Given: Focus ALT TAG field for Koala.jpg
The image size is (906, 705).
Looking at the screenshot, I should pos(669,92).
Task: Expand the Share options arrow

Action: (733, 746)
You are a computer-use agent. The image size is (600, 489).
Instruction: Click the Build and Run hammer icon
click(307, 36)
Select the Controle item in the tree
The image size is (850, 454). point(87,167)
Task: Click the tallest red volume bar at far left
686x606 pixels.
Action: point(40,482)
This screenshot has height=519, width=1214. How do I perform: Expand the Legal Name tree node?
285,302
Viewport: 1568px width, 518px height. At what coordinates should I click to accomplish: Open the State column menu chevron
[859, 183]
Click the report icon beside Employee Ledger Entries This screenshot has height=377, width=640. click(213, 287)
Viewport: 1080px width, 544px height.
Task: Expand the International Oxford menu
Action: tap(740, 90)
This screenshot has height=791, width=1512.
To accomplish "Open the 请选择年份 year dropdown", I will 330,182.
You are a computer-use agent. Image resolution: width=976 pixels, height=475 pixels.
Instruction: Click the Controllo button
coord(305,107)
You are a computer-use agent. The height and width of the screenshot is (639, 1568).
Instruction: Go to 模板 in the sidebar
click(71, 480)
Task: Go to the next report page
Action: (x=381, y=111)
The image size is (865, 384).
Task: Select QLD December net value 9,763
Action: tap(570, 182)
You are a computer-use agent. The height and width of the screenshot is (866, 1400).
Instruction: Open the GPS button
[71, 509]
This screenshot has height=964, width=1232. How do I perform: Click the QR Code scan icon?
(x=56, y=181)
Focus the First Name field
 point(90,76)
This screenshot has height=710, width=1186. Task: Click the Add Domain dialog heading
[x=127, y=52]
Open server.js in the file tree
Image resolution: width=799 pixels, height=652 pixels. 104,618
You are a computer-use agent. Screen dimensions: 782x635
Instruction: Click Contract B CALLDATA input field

> What this task involves
Of the lines above, copy each that contains "computer".

> Reply to the task
You are a computer-use agent. The image size is (600, 489).
You are a computer-use agent. Image resolution: width=976 pixels, height=475 pixels.
You are a computer-use agent. The height and width of the screenshot is (639, 1568).
You are a computer-use agent. The height and width of the screenshot is (866, 1400).
You are a computer-use agent. Screen dimensions: 782x635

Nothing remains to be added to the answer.